**TRABAJO REQUERIDO**
Transcriba sin alteraciones un fragmento del texto sobre el papado: comience en las palabras que contienen "El Conclave cerrado" y deténgase después de "no poder absolutos.".

**TEXTO DE LECTURA**
========================================================================

El Conclave cerrado bajo llaves clericales ilustra bien el sinsentido del papado y de la entera institución católica que en él se sustenta. El papado, como el Cónclave, es un enorme galimatías hecho de buena voluntad, de creencias y prejuicios ancestrales, de intereses contradictorios y de ambiciones de poder en rivalidad. Un inmenso círculo vicioso que aprisiona el Evangelio. El papado, un sistema fundado sobre el poder absoluto de una sola persona, es una gran contradicción en los términos, pues todo poder es relativo a otro poder, de modo que nadie puede ejercer un poder absoluto. El papado se debate entre los barrotes del querer y el no poder absolutos.

========================================================================

**EXTRACTOS DE REGISTROS**
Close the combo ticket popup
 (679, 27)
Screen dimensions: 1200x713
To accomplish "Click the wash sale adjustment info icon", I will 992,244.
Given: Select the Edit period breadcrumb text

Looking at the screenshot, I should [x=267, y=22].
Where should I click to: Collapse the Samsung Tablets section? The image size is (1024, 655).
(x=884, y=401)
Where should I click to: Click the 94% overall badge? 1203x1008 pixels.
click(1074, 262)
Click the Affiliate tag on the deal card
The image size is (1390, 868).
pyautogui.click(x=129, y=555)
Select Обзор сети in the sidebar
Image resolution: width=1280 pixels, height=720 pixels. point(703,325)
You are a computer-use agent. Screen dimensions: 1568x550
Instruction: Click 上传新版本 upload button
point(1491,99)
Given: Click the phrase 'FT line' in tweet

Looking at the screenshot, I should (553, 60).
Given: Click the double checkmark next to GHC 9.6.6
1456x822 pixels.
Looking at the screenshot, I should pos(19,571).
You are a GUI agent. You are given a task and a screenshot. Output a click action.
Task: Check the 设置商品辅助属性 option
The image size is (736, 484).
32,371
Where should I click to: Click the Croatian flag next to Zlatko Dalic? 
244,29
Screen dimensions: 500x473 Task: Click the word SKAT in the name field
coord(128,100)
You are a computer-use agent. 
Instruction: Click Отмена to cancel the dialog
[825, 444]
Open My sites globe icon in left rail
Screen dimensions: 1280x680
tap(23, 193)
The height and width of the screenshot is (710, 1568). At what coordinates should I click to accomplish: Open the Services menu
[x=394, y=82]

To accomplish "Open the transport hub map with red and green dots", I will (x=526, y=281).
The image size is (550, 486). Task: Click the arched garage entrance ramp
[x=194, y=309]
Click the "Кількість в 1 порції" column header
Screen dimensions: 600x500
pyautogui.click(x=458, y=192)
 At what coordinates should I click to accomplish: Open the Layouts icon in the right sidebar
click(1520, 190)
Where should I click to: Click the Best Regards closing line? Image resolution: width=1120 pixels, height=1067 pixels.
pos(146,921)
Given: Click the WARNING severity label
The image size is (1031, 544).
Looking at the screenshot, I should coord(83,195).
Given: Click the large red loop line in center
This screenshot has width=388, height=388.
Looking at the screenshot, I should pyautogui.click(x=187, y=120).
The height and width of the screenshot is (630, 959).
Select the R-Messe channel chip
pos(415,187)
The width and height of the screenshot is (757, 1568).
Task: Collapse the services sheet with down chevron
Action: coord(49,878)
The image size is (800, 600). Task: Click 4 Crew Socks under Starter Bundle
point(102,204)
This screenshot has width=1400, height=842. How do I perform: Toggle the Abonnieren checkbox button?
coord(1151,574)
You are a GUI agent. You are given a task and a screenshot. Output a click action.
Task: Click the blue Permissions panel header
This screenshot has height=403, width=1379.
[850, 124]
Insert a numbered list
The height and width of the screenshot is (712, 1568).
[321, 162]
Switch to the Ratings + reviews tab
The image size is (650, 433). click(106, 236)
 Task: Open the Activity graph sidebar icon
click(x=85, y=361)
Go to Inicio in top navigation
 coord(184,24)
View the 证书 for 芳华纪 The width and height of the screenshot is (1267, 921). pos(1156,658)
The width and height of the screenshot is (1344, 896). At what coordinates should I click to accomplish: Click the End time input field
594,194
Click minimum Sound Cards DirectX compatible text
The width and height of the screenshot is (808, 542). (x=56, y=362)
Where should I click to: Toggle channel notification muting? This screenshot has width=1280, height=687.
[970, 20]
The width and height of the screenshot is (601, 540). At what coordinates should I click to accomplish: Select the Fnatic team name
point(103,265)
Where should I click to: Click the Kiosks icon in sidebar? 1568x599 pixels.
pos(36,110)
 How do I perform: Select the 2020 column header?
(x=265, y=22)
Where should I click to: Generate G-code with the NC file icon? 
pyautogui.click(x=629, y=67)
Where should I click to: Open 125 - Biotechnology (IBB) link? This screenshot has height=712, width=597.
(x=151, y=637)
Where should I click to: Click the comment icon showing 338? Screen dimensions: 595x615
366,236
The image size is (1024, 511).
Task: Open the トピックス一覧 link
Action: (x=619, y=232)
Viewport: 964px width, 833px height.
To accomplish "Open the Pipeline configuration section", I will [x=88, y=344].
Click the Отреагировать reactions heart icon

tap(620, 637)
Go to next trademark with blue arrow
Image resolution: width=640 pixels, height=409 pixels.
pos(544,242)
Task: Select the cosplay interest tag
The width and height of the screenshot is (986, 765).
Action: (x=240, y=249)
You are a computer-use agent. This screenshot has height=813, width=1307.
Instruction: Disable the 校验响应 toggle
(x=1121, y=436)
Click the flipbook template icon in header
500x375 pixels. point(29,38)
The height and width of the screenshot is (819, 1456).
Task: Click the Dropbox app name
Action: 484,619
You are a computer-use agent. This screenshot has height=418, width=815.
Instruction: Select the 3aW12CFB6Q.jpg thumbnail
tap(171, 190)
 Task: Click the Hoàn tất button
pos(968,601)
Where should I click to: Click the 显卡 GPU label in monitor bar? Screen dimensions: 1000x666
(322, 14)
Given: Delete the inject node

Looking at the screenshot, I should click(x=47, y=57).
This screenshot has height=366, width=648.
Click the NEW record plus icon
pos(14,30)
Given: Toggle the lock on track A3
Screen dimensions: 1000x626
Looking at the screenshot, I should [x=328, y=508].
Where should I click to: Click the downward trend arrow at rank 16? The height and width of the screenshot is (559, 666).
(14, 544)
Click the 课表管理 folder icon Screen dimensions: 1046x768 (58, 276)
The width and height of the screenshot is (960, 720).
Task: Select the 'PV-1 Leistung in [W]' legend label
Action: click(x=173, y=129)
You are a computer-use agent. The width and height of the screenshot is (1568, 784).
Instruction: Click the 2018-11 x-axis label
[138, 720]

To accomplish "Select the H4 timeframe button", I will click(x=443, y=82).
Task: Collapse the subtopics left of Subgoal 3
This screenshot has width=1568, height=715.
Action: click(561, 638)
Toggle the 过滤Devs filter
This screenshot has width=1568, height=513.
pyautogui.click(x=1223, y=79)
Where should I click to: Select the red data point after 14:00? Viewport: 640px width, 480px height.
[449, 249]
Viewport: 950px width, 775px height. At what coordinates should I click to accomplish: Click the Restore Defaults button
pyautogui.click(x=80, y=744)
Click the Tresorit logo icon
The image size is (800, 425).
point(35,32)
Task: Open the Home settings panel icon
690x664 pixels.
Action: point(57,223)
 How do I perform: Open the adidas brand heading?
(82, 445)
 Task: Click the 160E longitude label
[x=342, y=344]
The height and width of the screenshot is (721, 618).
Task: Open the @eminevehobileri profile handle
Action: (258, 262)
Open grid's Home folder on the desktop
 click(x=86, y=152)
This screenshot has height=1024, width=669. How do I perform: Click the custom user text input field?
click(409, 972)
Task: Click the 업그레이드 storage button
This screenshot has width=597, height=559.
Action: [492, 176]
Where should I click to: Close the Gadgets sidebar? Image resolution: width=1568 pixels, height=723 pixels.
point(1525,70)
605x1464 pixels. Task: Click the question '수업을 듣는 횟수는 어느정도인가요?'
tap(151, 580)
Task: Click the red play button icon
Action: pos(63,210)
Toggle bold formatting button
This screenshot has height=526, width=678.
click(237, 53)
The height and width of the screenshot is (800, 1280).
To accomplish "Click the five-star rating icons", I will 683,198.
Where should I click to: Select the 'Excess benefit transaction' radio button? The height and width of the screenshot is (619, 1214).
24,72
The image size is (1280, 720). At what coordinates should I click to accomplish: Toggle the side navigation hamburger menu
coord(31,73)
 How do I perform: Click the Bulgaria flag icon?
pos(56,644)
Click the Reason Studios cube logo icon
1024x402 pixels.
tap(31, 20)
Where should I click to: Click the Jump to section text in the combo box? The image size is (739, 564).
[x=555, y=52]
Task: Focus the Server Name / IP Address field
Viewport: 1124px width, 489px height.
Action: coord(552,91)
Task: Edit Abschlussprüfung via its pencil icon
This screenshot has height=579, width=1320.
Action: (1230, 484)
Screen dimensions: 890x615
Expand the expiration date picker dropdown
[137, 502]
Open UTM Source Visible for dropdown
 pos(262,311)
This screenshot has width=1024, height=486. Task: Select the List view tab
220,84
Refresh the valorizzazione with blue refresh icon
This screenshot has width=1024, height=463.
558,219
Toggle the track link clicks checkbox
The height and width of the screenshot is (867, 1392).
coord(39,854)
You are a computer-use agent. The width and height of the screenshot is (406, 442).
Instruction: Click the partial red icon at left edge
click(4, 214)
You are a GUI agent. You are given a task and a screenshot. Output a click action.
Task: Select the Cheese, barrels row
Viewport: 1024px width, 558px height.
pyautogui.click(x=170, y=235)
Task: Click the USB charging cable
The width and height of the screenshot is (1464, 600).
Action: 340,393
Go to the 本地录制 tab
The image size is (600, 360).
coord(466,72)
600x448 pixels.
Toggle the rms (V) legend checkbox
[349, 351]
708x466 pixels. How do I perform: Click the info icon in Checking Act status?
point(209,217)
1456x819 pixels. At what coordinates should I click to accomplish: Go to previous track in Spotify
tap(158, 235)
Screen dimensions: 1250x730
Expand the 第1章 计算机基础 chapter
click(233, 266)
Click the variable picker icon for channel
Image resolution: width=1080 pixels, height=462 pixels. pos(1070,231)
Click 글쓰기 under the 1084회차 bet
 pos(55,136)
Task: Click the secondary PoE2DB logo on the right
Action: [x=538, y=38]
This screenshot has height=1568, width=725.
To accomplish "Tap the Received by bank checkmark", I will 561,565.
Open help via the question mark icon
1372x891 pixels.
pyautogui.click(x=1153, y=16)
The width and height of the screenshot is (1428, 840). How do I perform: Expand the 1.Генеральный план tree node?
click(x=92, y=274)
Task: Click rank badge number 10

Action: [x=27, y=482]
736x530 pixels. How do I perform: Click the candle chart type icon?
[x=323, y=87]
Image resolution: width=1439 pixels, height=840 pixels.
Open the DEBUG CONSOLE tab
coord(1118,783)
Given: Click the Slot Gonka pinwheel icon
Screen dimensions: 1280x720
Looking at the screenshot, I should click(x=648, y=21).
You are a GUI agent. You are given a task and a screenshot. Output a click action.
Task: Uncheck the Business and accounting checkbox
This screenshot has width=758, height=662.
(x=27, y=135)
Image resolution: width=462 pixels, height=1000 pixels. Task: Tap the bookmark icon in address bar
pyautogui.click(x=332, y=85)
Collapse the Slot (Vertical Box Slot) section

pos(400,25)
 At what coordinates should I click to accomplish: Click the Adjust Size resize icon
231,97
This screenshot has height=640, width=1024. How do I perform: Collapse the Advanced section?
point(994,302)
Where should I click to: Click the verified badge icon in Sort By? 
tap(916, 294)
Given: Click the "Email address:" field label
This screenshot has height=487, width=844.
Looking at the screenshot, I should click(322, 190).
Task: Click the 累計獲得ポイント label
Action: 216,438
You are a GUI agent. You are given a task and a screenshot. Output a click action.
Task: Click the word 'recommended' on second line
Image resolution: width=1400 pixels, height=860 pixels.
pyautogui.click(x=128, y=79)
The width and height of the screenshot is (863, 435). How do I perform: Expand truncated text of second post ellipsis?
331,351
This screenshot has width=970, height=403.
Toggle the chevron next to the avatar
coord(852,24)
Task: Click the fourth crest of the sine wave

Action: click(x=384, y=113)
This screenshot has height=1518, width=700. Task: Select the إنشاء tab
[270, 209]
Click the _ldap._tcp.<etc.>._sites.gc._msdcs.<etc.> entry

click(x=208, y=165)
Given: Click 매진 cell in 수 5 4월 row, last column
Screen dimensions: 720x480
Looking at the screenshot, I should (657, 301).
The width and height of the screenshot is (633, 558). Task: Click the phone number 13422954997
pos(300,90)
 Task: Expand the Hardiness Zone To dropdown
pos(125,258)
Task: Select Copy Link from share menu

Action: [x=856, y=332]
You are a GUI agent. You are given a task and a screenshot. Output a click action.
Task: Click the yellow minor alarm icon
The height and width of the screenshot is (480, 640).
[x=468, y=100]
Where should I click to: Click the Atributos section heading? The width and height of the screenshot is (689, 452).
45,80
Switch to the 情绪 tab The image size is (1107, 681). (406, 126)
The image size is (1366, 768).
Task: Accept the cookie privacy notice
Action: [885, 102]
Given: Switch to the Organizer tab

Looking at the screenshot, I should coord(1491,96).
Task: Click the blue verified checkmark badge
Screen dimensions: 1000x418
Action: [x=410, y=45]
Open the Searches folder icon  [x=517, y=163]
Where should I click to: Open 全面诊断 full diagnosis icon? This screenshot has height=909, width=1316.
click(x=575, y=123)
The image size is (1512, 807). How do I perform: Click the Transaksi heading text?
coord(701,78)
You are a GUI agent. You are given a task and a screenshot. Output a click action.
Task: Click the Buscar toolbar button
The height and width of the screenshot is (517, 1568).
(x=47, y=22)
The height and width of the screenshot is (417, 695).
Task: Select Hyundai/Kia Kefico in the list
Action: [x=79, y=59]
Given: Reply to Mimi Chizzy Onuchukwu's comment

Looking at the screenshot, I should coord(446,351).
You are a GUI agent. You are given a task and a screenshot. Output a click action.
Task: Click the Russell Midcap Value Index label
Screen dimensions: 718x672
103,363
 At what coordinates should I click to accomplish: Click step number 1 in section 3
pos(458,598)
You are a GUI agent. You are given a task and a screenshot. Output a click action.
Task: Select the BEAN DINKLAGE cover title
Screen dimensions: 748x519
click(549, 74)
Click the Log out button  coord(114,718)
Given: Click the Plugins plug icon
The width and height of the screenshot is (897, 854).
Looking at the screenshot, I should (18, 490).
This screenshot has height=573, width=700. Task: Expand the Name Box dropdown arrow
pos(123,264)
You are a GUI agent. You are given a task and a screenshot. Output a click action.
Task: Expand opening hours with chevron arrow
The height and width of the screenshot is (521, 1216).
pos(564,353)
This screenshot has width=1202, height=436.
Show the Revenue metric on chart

========================================================================

**RESPUESTA**
El Conclave cerrado bajo llaves clericales ilustra bien el sinsentido del papado y de la entera institución católica que en él se sustenta. El papado, como el Cónclave, es un enorme galimatías hecho de buena voluntad, de creencias y prejuicios ancestrales, de intereses contradictorios y de ambiciones de poder en rivalidad. Un inmenso círculo vicioso que aprisiona el Evangelio. El papado, un sistema fundado sobre el poder absoluto de una sola persona, es una gran contradicción en los términos, pues todo poder es relativo a otro poder, de modo que nadie puede ejercer un poder absoluto. El papado se debate entre los barrotes del querer y el no poder absolutos.